Here is a situation that is all too familiar at corporations around the world. The third quarter has just begun. The chief information officer and other senior information technology leaders are enmeshed in a flurry of activity, writing up their proposed capital investment budgets for the coming year. Knowing that unforeseen demands are inevitable, they introduce placeholders into the budget: unspecified project lines to be filled in later.
Fast-forward to the end of the following year. Sure enough, unexpected problems and needs have arisen. Those placeholders have become hidden buffers that IT executives dip into to fund cost overruns, project scope creep, and a variety of pet projects that would not have passed the rigorous scrutiny of the formal budget process.
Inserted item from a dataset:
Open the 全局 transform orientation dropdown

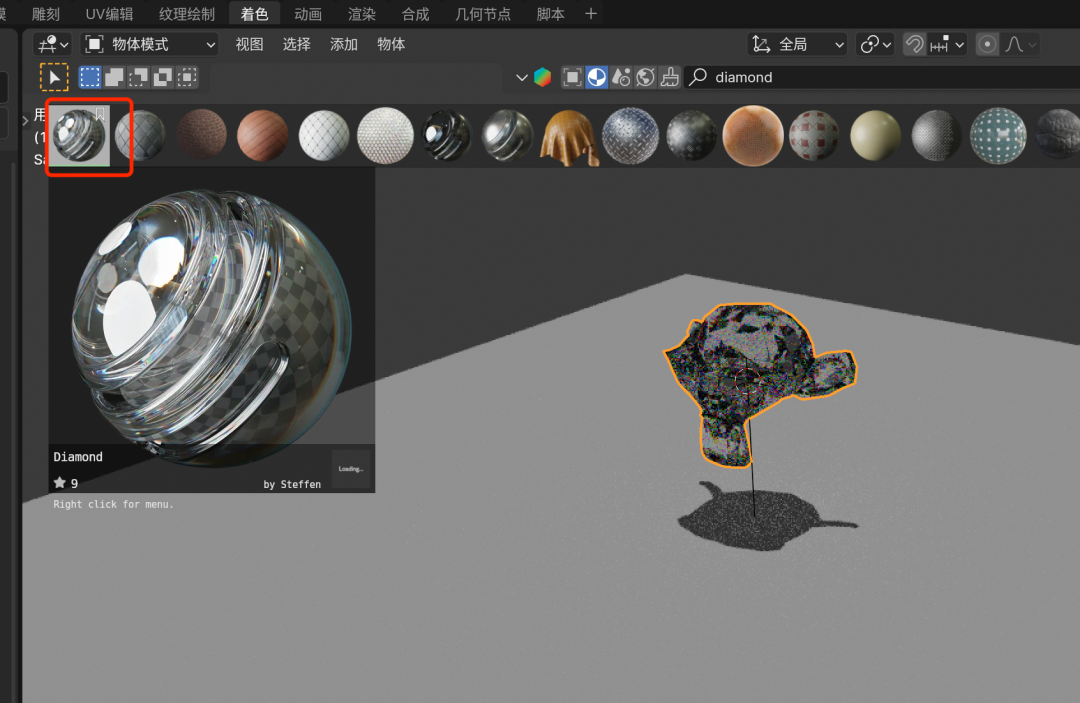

Meanwhile, in the wake of the financial crisis, severe capital constraints are making it impossible to pay for all these buffers. The funding for placeholders is questioned, even as the demand for expanded service grows more insistent. The IT department bears the brunt of the blame and pressure, but the actual problem goes deeper: The entire company is at a strategic impasse.
Underlying this impasse is an outmoded way of managing requests for information technology development and support. Corporate IT investments — which added up to more than US$1.3 trillion worldwide in 2009, according to Gartner Inc. — are allocated in most companies through a fragmented process. In many companies, requests are submitted on a project-by-project basis, each with its own business case. Most funding grants are based on historical spending patterns and financial projections, not on the strategic needs of either the full company or the individual businesses. Local teams tend to execute their IT projects in isolation from one another. The results are often suboptimal, and the costs are far greater (per dollar of revenue) than they would be if there were an ethic of sharing IT projects among as many products and services as possible.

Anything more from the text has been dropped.